-- start of SUPPLIED DATA --

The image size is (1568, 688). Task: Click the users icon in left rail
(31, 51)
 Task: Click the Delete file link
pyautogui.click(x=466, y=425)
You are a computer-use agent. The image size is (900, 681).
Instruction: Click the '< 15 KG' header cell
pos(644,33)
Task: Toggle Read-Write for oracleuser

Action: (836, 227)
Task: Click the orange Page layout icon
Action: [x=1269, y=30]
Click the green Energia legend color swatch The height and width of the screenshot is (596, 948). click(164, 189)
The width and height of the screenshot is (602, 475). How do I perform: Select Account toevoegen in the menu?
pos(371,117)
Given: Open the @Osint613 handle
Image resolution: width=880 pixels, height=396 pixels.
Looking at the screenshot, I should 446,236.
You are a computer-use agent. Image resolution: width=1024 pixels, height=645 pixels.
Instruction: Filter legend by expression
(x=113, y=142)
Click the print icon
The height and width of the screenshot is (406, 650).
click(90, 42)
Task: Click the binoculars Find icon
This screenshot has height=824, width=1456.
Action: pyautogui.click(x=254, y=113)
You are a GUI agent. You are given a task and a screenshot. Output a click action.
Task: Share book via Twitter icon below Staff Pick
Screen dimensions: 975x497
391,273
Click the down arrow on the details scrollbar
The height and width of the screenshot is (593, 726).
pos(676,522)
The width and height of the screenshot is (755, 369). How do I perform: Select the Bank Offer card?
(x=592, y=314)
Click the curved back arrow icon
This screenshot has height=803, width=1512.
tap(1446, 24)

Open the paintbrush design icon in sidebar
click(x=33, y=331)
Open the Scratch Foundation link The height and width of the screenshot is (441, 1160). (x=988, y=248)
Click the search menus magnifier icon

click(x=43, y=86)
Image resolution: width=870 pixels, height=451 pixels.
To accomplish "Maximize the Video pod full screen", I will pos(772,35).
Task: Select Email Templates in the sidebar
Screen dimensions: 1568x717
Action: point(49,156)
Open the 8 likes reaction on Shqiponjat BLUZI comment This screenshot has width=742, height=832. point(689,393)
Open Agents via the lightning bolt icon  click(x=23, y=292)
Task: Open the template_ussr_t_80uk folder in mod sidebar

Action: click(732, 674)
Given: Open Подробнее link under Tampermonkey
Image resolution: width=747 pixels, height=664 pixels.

-- end of SUPPLIED DATA --

__TASK TO COMPLETE__
Recast everything from the start of the records down through the line containing "pos(644,33)" as a JSON list of strings, one string per line, with blank lines left out.

__EXERCISE SOLUTION__
[
  "The image size is (1568, 688). Task: Click the users icon in left rail",
  "(31, 51)",
  " Task: Click the Delete file link",
  "pyautogui.click(x=466, y=425)",
  "You are a computer-use agent. The image size is (900, 681).",
  "Instruction: Click the '< 15 KG' header cell",
  "pos(644,33)"
]